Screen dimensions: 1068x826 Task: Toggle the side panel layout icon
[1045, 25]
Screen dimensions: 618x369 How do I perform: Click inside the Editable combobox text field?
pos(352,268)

==

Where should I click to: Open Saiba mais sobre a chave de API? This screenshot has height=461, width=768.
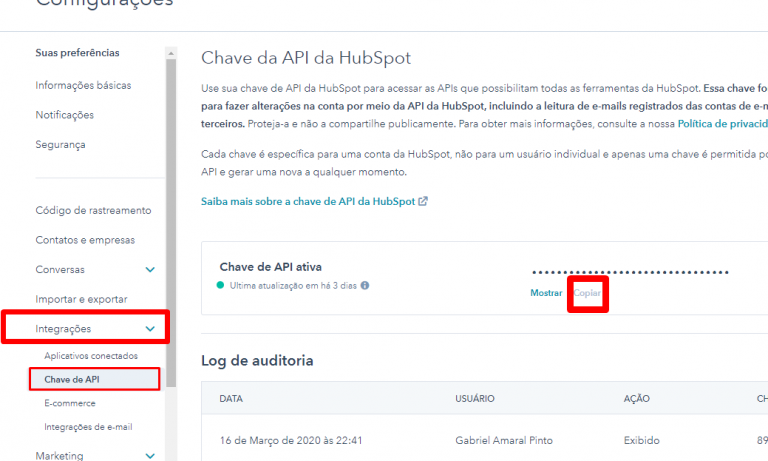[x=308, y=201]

...

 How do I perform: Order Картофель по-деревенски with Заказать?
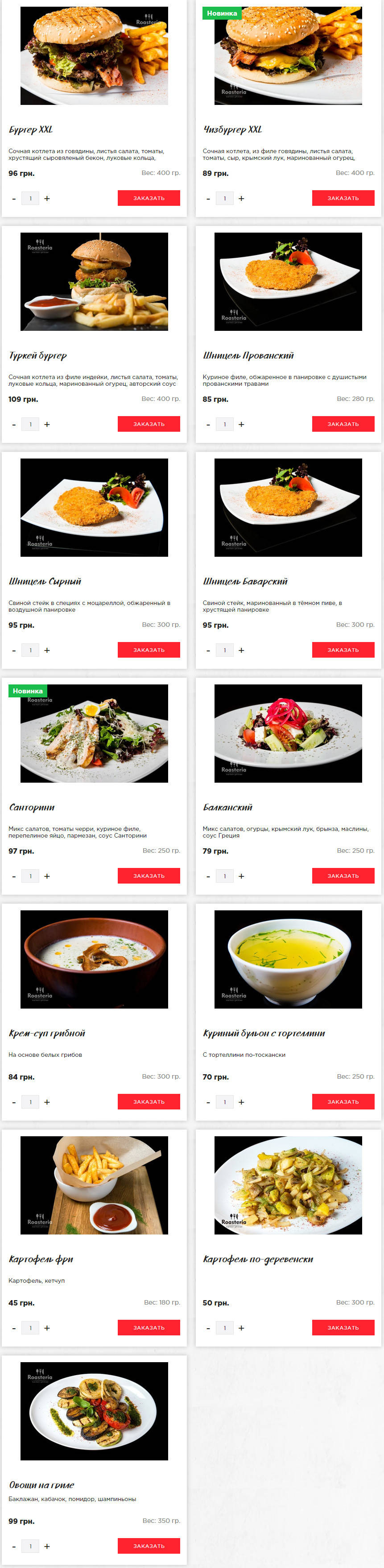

WORK INSTRUCTIONS
Add 21 to every coordinate value in the answers, then give all the lines again, requests included, running from the line containing "Screen dimensions: 618x369" through the line containing "pos(352,268)".

EXERCISE ANSWER
Screen dimensions: 618x369 How do I perform: Click inside the Editable combobox text field?
pos(373,289)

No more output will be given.